Ce scénario annoncé par Chef du gouvernement, Abdelillah Benkirane, qui devra néanmoins être officialisé par arrêté, prévoit une réduction mensuelle autour de 0,15 DH par kilo de sucre. Ceci, sachant que la régulation du prix du sucre s’effectuait jusqu’ici à 2 niveaux de sa chaine de valeur. Primo, une subvention de 2,8 DH/kg qui est systématiquement accordée sur les quantités mises à la consommation du sucre raffiné. Secundo, une subvention additionnelle est déployée, le cas échéant, pour faire face aux fluctuations du cours international du sucre brut.

En outre, les prix sortie usine des différents catégories de sucre sont fixés par l’administration. La dernière révision des prix remonte à 2006. Avant ce dispositif de décompensation qui démarre donc, les prix usine du sucre étaient fixés à 5.008 DH/tonne pour le pain, les morceaux et les lingots. Pour ce qui est du granulé, ils varient entre 4.118 et 4.178 DH la tonne, selon la contenance, précise le ministère des Affaires générales. À ces prix s’ajoutent, les marges de distribution du sucre en gros et en détail, également fixées par l’administration et le différentiel de transport entre l’usine de production ou les agences de commercialisation et les différents points de vente.
L’impact de la décompensation du sucre ne sera pas négligeable. L’utilisation indispensable du sucre pour le thé et autres gourmandises fait du Maroc un des plus grands consommateurs de sucre au monde avec une consommation par habitant et par an estimée à 37 kg alors que la moyenne mondiale est de 20 kg, selon les statistiques de Crédit Agricole du Maroc. Ceci sans compter le sucre consommé à travers les produits agro-industriels comme les sodas.

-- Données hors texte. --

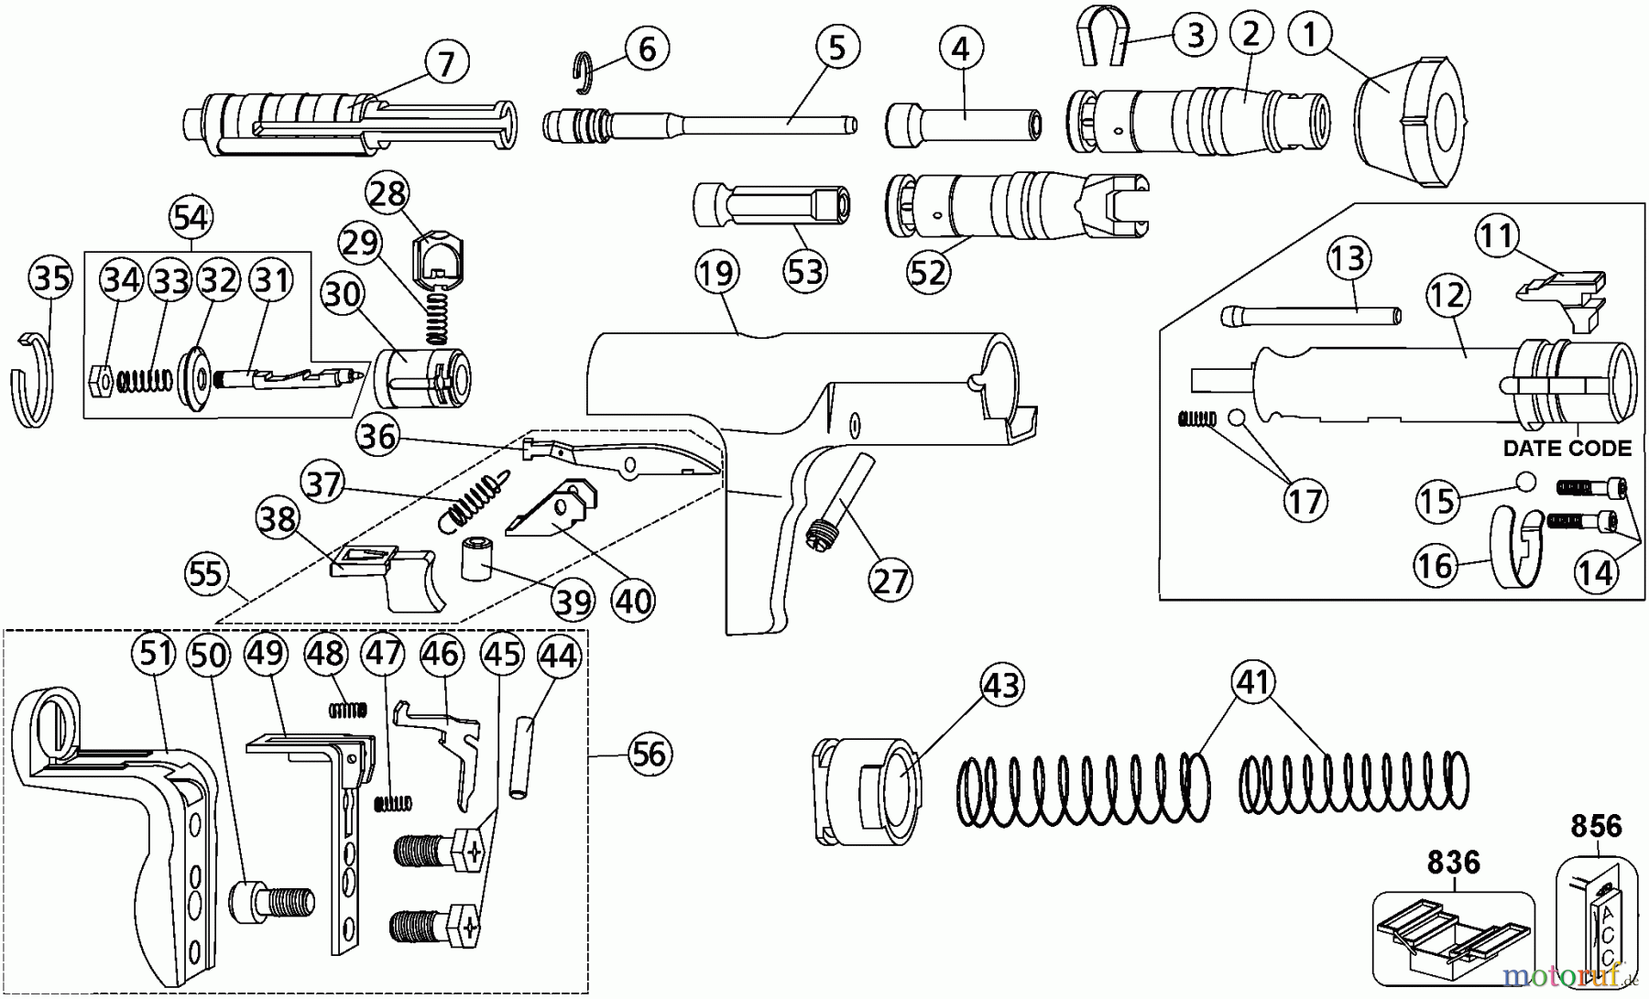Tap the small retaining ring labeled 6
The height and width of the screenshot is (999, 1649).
[584, 73]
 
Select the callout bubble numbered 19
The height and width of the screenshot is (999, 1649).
[716, 273]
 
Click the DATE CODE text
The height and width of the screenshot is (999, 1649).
[1567, 449]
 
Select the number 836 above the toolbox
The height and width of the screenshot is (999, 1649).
[1453, 862]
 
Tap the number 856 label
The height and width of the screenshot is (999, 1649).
[1596, 826]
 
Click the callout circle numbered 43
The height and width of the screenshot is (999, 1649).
[1001, 684]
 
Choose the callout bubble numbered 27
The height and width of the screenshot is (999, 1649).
[890, 581]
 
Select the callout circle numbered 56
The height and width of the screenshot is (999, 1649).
[649, 755]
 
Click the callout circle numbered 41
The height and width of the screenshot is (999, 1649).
[1254, 682]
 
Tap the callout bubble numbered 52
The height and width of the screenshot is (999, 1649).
[928, 272]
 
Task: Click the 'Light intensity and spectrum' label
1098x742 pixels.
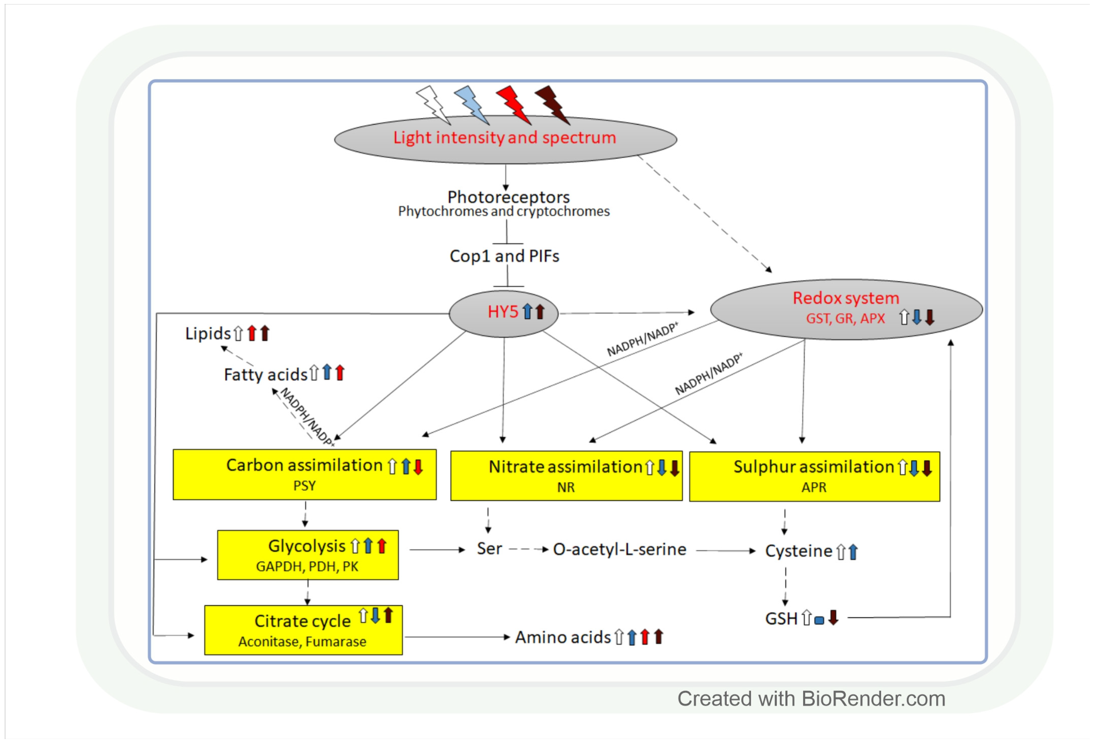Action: (x=505, y=138)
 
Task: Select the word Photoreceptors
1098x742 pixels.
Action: (x=508, y=197)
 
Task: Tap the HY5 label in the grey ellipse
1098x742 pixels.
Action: (x=503, y=312)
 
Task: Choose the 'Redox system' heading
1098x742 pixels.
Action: (x=846, y=298)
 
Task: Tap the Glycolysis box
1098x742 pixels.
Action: (x=308, y=555)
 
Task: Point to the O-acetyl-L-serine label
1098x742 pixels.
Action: (x=620, y=549)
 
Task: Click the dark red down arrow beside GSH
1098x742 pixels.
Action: (x=833, y=617)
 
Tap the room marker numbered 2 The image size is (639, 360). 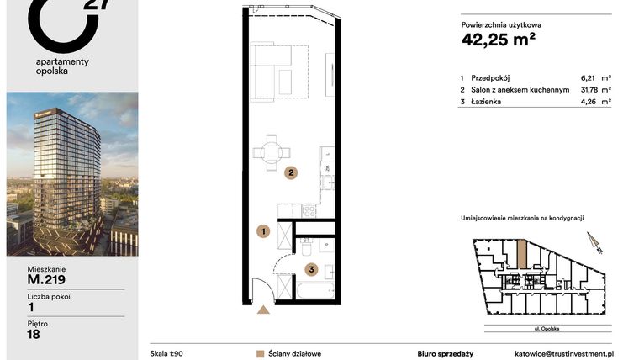290,174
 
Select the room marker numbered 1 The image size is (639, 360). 262,230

Globalement, la consommation nationale du sucre s’élève annuellement à plus de 1,2 million de tonnes depuis 2011, selon les données publiées par la Caisse de compensation. Par type de produit, le granulé représente près de la moitié de la consommation nationale (56%), suivi du sucre en pain avec 30% puis du sucre en morceaux et en lingots (14%).

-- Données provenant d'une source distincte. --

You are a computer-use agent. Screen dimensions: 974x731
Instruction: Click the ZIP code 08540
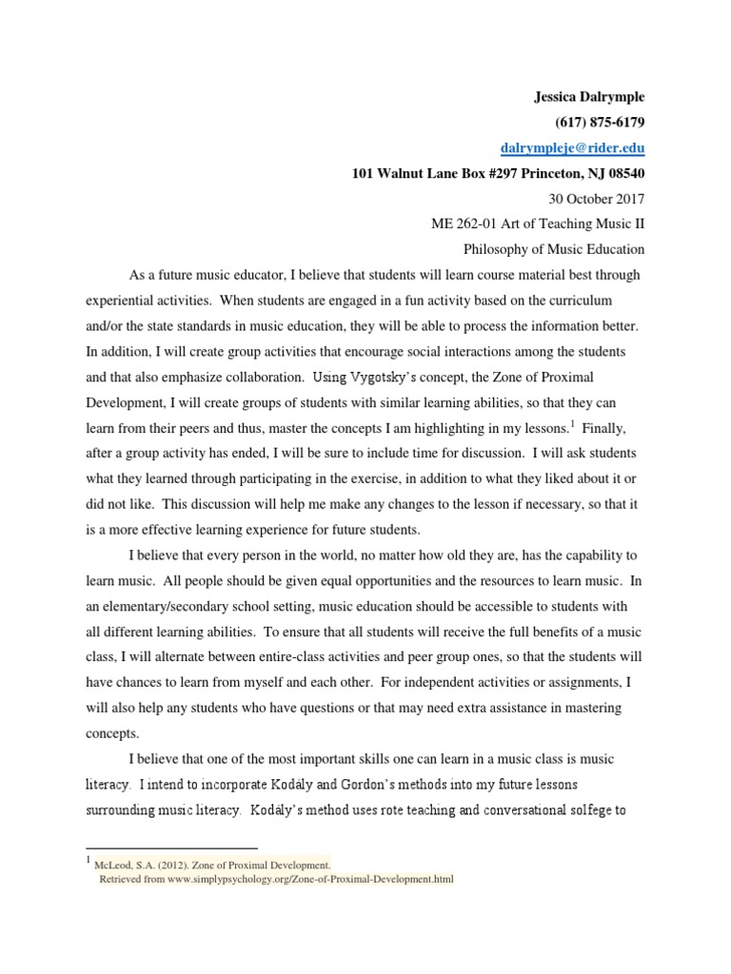(622, 173)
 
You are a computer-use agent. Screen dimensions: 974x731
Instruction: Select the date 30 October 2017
(597, 199)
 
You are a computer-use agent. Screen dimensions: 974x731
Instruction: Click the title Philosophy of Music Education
(553, 250)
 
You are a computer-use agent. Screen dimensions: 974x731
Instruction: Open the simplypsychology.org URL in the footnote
(299, 879)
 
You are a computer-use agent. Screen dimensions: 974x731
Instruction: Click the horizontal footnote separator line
(171, 847)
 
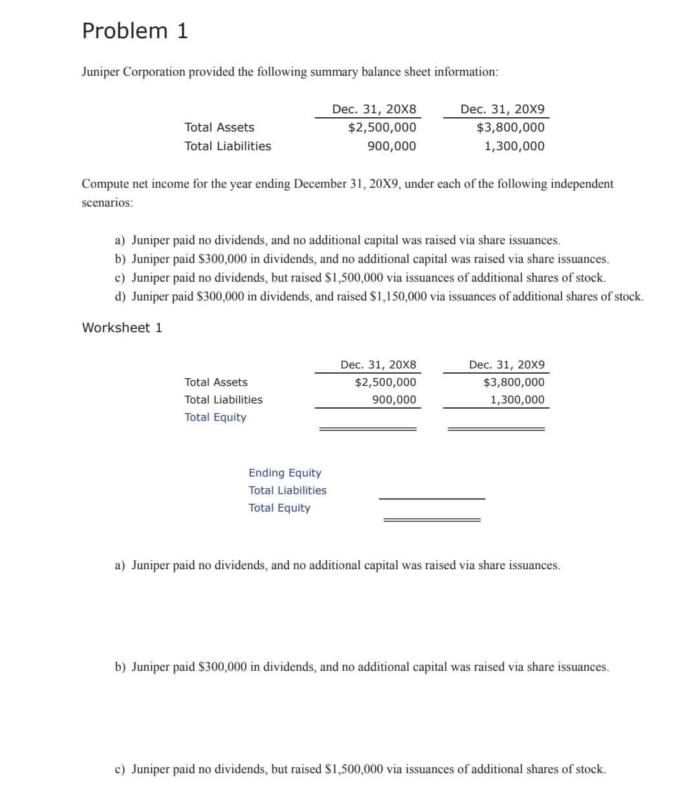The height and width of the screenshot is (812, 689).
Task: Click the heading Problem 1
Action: coord(135,30)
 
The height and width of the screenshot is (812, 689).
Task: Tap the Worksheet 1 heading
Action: coord(122,328)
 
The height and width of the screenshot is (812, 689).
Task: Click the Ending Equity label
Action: coord(285,473)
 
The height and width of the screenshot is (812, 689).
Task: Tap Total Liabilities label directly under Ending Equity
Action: coord(287,491)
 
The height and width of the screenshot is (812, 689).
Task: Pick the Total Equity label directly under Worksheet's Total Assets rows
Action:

Bank Al-Maghrib estime l’impact de la décompensation du sucre sur l’inflation à 0,27 point additionnel en 2016 et à 0,48 point au premier trimestre 2017.

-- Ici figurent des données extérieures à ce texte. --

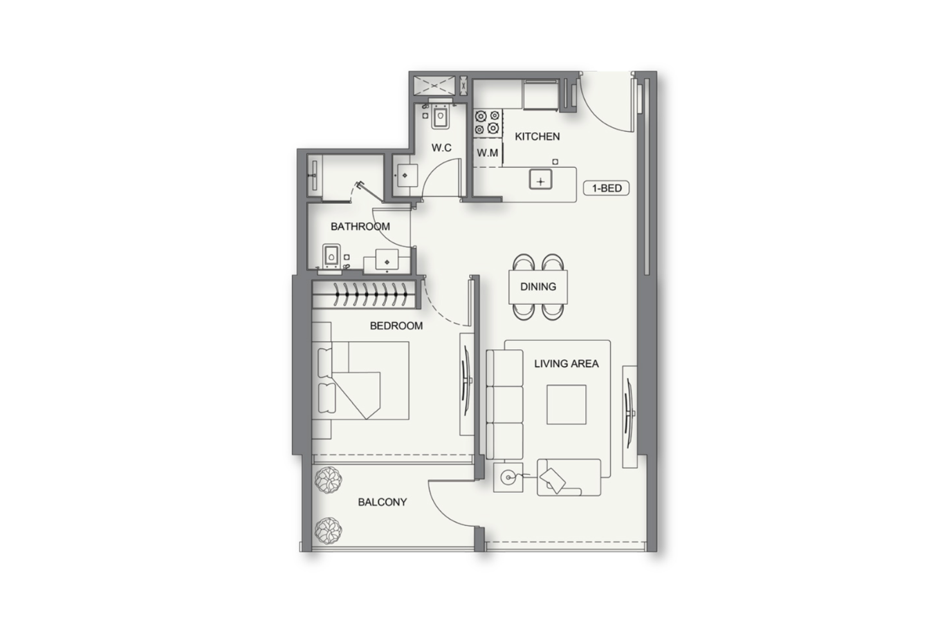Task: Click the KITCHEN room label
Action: [x=537, y=136]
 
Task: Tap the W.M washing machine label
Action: [x=488, y=153]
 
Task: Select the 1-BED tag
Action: [x=607, y=188]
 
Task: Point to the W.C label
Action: [x=441, y=148]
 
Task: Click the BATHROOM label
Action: [x=360, y=227]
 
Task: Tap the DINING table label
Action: [x=538, y=287]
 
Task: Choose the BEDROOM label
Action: [x=396, y=326]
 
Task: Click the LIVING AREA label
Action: [x=566, y=364]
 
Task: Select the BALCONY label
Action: [x=383, y=502]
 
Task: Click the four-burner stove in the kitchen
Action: [x=488, y=122]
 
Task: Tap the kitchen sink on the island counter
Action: [x=541, y=180]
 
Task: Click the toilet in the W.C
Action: [x=439, y=116]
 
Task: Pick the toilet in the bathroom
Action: [x=331, y=256]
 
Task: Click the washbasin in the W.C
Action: [x=405, y=176]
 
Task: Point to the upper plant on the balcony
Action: [x=329, y=480]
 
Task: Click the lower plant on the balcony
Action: [x=329, y=530]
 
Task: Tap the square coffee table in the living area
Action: [x=566, y=404]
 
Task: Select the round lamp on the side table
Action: [x=508, y=478]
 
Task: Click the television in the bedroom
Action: [x=466, y=384]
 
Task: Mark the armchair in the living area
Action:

À noter que la filière sucrière revêt une place stratégique dans l’économie nationale. Elle bénéficie d’un contrat-programme 2013-2020 qui a permis de doubler la production entre 2012 et 2015 à 510.000 tonnes. Idem pour le taux de couverture de la consommation par la production nationale. Il reste toutefois faible (40% en 2015). Les 60% restant de la consommation sont satisfaits par le raffinage du sucre brut importé.